Hunt doesn’t discourage her narrator’s reality, even if readers and her other characters do. “The world dismisses girls, stories and the imagination,” Hunt explained in a recent interview with Electric Literature, “I do not.” Hunt balances her story on the thin line between real and unreal, insisting that imagination and actuality together create fact. It helps, too, that the tiny world surrounding Hunt’s protagonist is almost stranger than the facts supported by her subconscious. No one ever successfully leaves the nameless town where the narrator lives. Her grandfather spends his days writing the world’s largest dictionary and organizing their family library by the way he feels about each book. The hotel where she works, which provides the novel’s title, names each room after famous hurricanes. In this dreary liminal space, it makes sense that a rock is actually King Neptune, or that someone could simply turn to water and disappear into the seas. No one can say it didn’t happen; it’s only by unjustly choosing actuality that the mind determines the imagination as the impossible.
The most evocative and rebellious scene of the novel comes at the end when the narrator and her mother have walked into the ocean together. Hunt’s narrator sees each wave crashing into her as words, evading the ones historically associated with women and jumping at the ones that she hopes to claim as her own. “Smelly” and “wait,” “hysteria” and “sad,” “stupid” and “suicide” are all abandoned while “lady,” “loaf,” “laughing,” and “title” are embraced by the mother and daughter. As “blue” and its definitions pass the narrator, she decides that “if one word can mean so many things at the same time then I don’t see why I can’t.” At its heart, The Seas demonstrates the ways that female and queer individuals can redefine the metaphors assigned to them by patriarchal society. “Call a young girl crazy,” Hunt explains. “Call her a slut. If she is creative, if she is free, she will learn to make something new from that old cloth.”
These two modern-day merpeople tales might conceptualize mythology in their own ways, but they similarly use the unreal to examine the inner lives of bodies who feel strange in a world that marginalizes them. It’s sad when these stories, and others like them, don’t seem to get as much attention as similarly themed-literature written by cisgendered men.

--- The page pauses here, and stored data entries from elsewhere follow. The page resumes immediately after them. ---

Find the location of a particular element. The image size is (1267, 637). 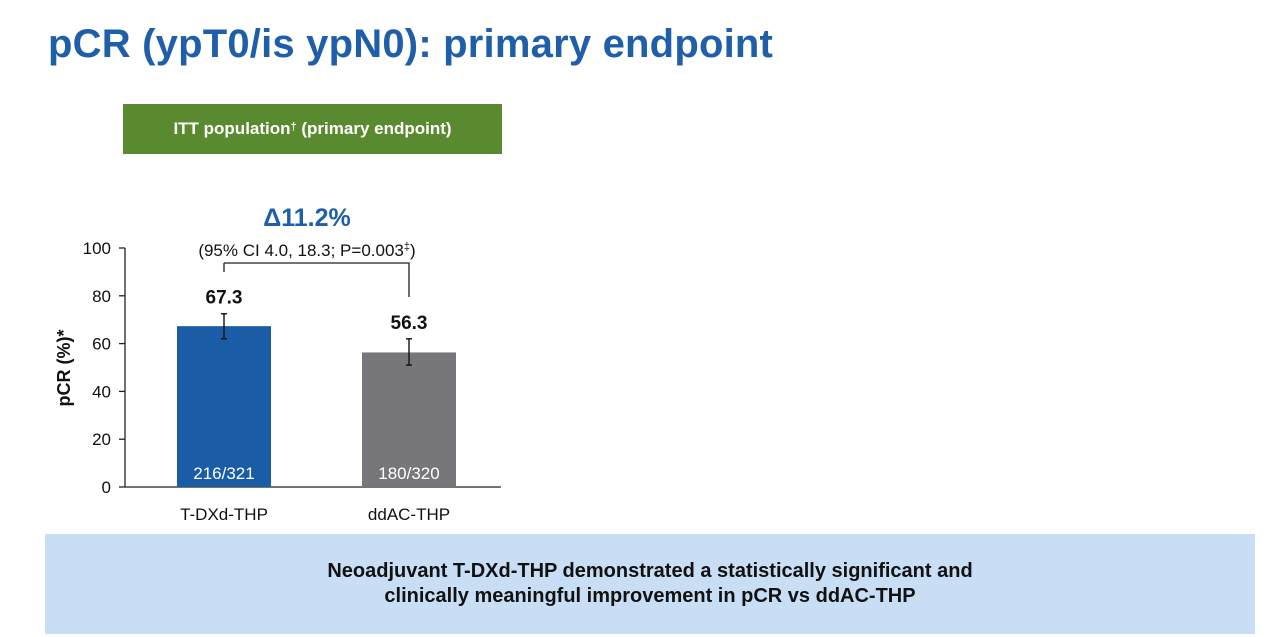

data-label: 56.3 is located at coordinates (410, 324).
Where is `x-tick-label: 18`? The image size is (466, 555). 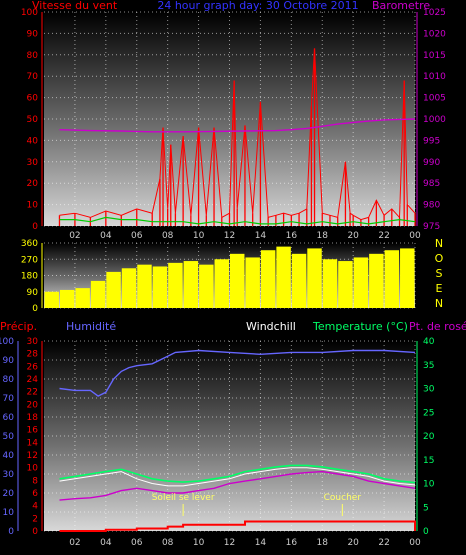
x-tick-label: 18 is located at coordinates (323, 543).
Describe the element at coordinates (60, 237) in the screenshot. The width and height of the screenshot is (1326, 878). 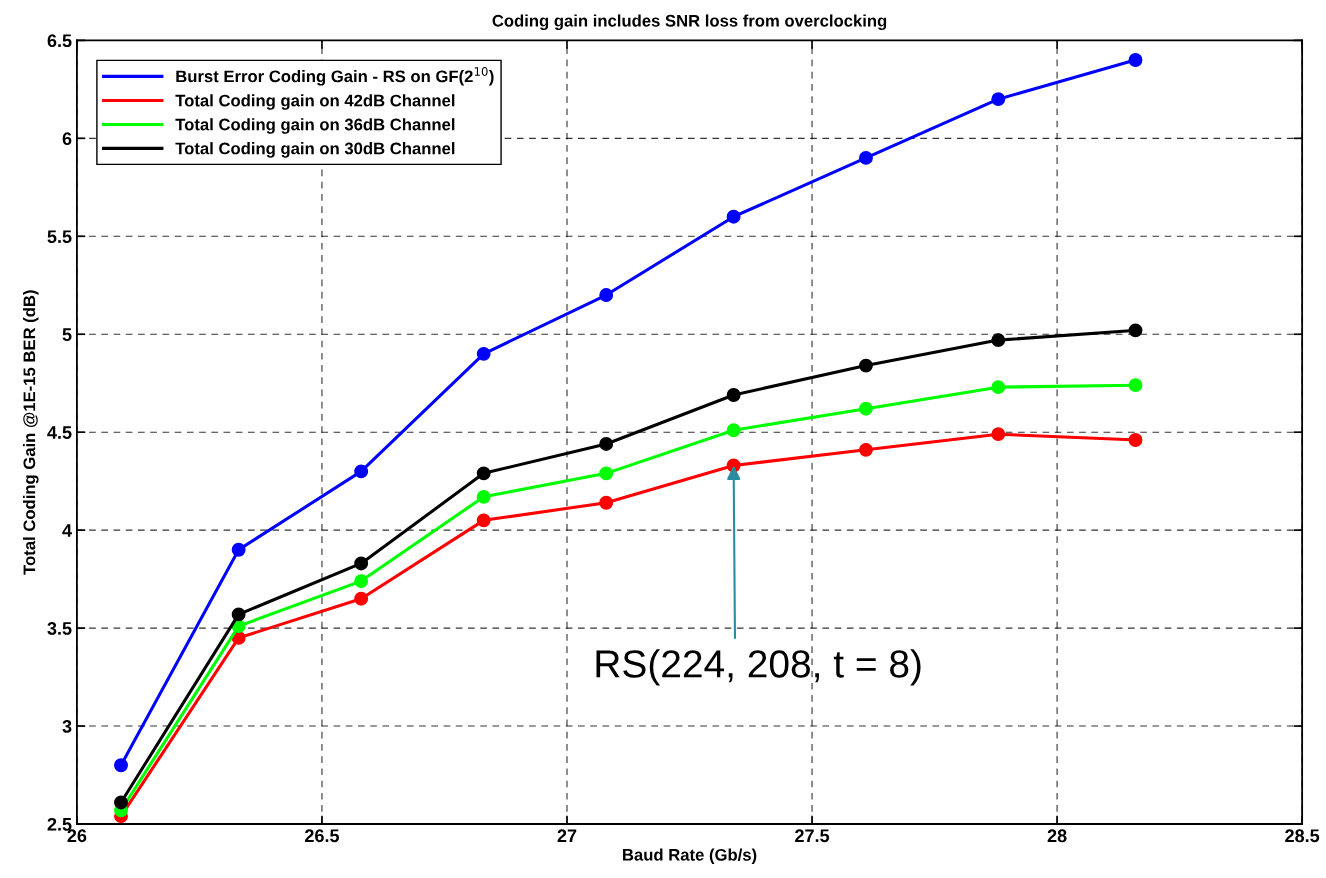
I see `y-tick-label: 5.5` at that location.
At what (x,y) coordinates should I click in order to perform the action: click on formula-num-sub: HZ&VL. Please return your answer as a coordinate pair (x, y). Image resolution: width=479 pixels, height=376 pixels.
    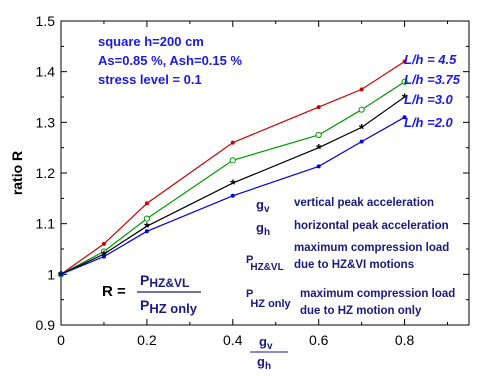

In the literary world, David Foster Wallace and Junot Díaz continue to be praised for their works of melancholia and magical realism even though they have been accused of sexual assault and harassment. “Mermaid sex” might seem trivial until it's recognized as a way to, literally and figuratively, “eat men,” as both Broder and Hunt describe passionately in their novels. Moreover, these fabulist subversions demonstrate one way to demolish racist, sexist, and transphobic conceptions of what a body really is. When we fix and devour the queer fabulist tales of The Seas, The Pisces, Her Body and Other Parts, Everything Under, and more, we recognize a mystic literature that undermines problematic narratives by constructing new meanings out of the old tales.